Cost of maintaining rural mail service questioned
Lorelei Beal says it’s “ridiculous” that Canada Post plans to fork over more than CD500 million to maintain rural mail delivery across the country.
The Conservative government ordered the post office late last year to continue rural roadside delivery amid concerns about the safety of mail carriers on busy rural roads.
Beal, who lives on Highway 7 between Guelph and Rockwood, said postal workers haven’t expressed any safety concerns about door-to-door mail delivery for years.
“How come it’s been done for years and years and now it’s become such a big issue? We always had rural mail and there was never a question.”
She is one of the rural residents who’s still getting mail delivered to her mailbox. Not all residents have been so lucky.
Some Puslinch Township residents were irked last year when they were told they wouldn’t get their mail delivered to the end of their laneway anymore, but instead had to pick up letters at a communal super-mailbox.
Postal workers have expressed concerns about the risk to rural carriers who deliver mail to roadside boxes.
There were about a dozen accidents last year, including two fatalities. Carriers are also worried about repetitive strain injury from leaning out vehicle windows to deliver the mail.
Canada Post spokesperson John Caines said this week it will cost CD153 million over the next two years to implement their rural delivery plan.

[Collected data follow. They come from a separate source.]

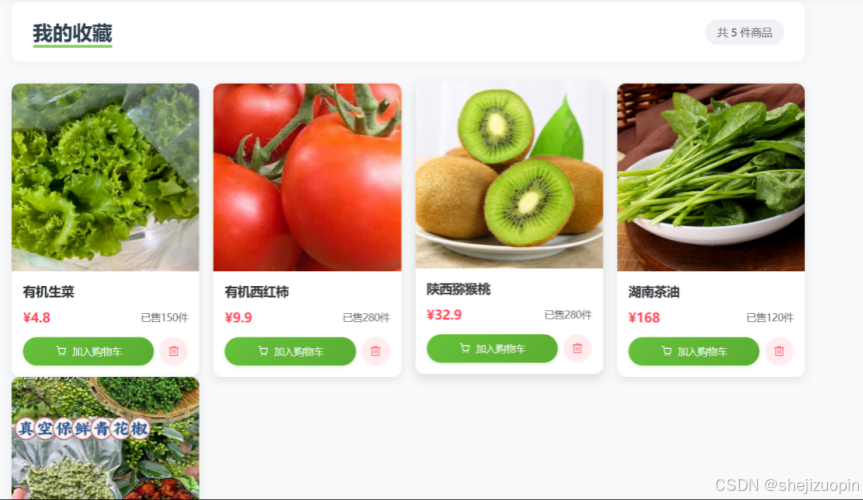This screenshot has width=863, height=500.
Task: Add 湖南茶油 to shopping cart
Action: pos(693,351)
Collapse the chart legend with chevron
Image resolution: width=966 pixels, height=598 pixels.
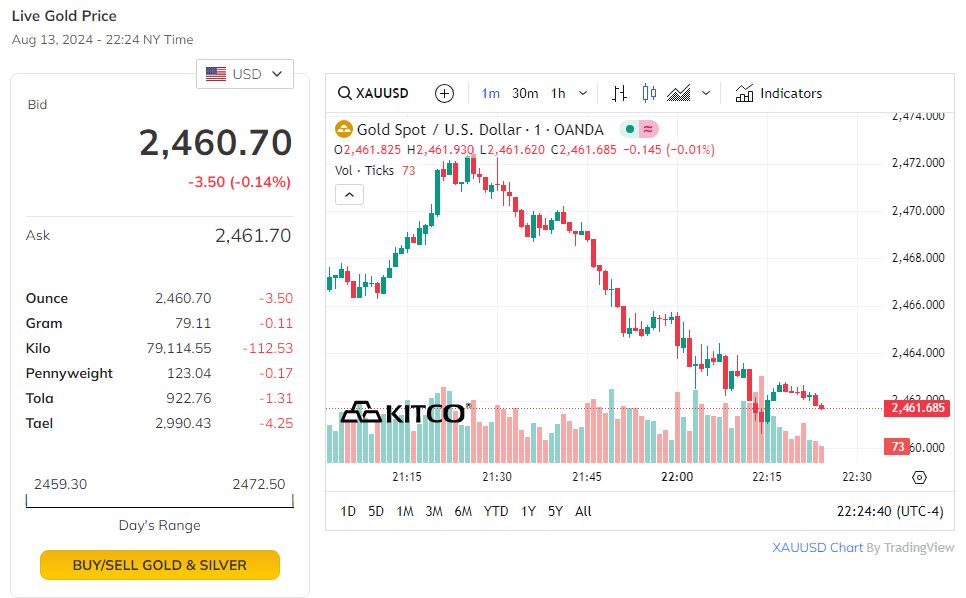click(348, 194)
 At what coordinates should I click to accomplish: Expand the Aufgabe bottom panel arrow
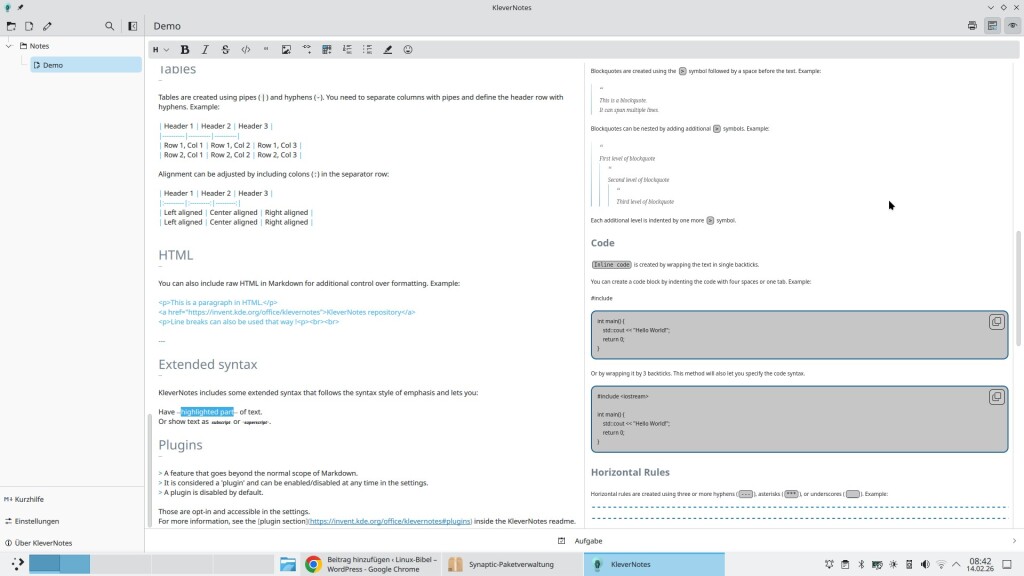1012,541
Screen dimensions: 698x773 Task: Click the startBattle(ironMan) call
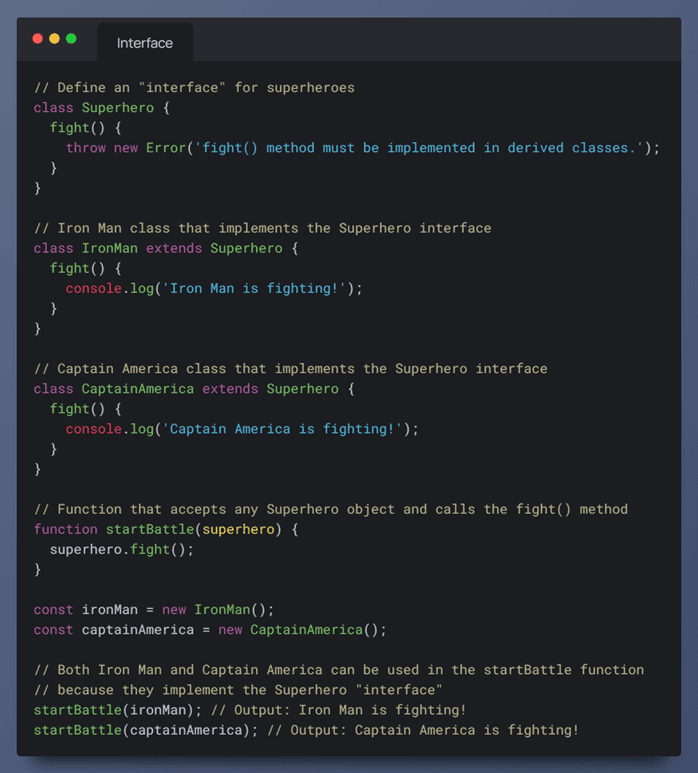tap(118, 710)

However, Canada Post expects to spend more than CD500 million over five years to ensure rural residents are receiving their mail, he said.
Caines said staff have to be hired to assess 843,000 rural customers in five years, which explains the huge cost.
He said Canada Post expects within the next 18 months to examine whether service to 5,500 rural mailboxes should be restored.
Caines said a traffic safety assessment plan will be developed that measures traffic volume, visibility and stopping distances.
“The landscape of rural roads has changed dramatically over the years,” Caines said, adding the roads have become busier and speed limits have increased.
Wellington-Halton Hills MP Michael Chong isn’t certain what Canada Post’s solution will entail, but said rural Canadians expect home delivery.
Canada Post has been given a monopoly on mail delivery and in return residents should expect to get their mail, Chong said.
“It’s probably cheaper to deliver to an apartment complex in Guelph . . . but it doesn’t mean that we don’t deliver mail to single, detached homes,” he said. The Tory MP said Canada Post needs to think innovatively on how to protect rural delivery, while at the same time addressing safety concerns by their employees.
“There are things that are basic to civilization,” he said.
“One of those is to deliver messages from point A to point B.”